The first rule of travel writing is this: Whatever is before your eyes tells more than one story. This is something I've become almost painfully aware of when I'm on the road. When I first visit a place, I tend to immediately get caught up in its beauty and charm, and later discover that there is a lot of blood behind that facade.
The photo that I'm using here is one that I took myself in Cusco, Peru. It's a place less than a mile south of the city's Plaza de Armas, and it's now know as the Temple of the Sun. In Inca times, it was called Qorikancha. Instead of writing the "witness reports" from two different people, I'm writing them from the same perspective, but with a time lapse. The first was from my first full day in Cusco, when I walked past the site and gave it a cursory examination. The second comes after I learned about its history.

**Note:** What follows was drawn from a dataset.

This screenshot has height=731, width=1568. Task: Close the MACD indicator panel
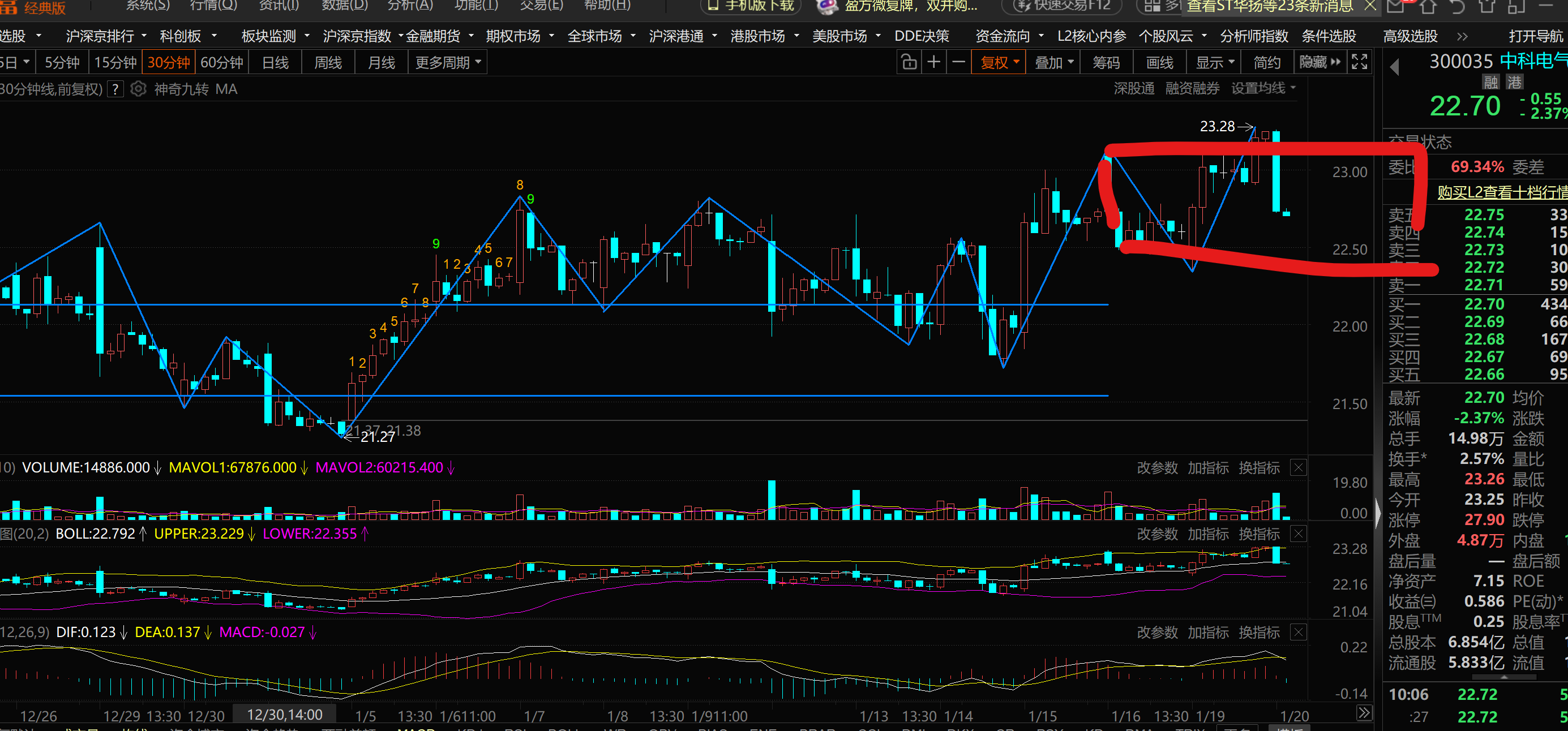(1299, 633)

Day One: I've discovered the most beautiful building in Cusco. It's called the Temple of the Sun and it was an astronomical observatory in the days of the Inca. Apparently, in those days, the stones were covered in gold — not just the stones of the temple itself, but of the long walkway leading up to it; the niches in the walls were filled with gold and silver statues, all paid in tribute by the different corners of the Inca Empire. I've read a little about the Inca, but I still don't understand how the Empire expanded so rapidly — in the space of three generations, it went from controlling a small section of the Andes to ruling more than a third of South America. The building is beautiful, but it's been destroyed by earthquakes several times and had to be rebuilt. The Dominicans have run the place since 1536. I'm going to take one of the tours tomorrow. I can't wait to hear about how the windows of the complex line up with certain constellations. Someone told me that if you're here during the summer solstice, the entire complex is filled with an eerie golden light. It sounds like a scene from an Indiana Jones movie. Why didn't I time my trip for that?
Day Two: Gold. I keep thinking about the gold. But instead of imagining what Qorikancha looked like in its splendor, I keep thinking about the last Inca emperor, Atahualpa, and how his people tried to buy his freedom from the Spanish conquistadors. More gold, Francisco Pizarro demanded, again and again. He held Atahualpa hostage, and he led the Inca people on for months, telling them that he would free him if only they paid the ransom. And so they turned over the contents of Qorikancha to him, stripping it not only of its glory, but of the historical record of the Inca that was kept there. The Inca didn't have a system of writing, but they used a series of pictographs — often emblazoned on sheets of gold — to tell the story of their people. But instead of releasing the emperor, Pizarro murdered Atahualpa. Then he gave Qorikancha to his brother Juan. It's a horrifying story, but what came next is what really makes me wonder. Francisco Pizarro was assassinated. His brother Juan died battling an Inca uprising. The Dominican order that inherited the site built over the Inca stones, only to have their efforts destroyed by successive earthquakes. The current building has only been standing since 1953, in spite of its ancient appearance. The wages of sin is death runs through my mind, and I wonder if the Inca had some equivalent saying, and if it was represented in a gold plate that was melted down and shipped across the Atlantic.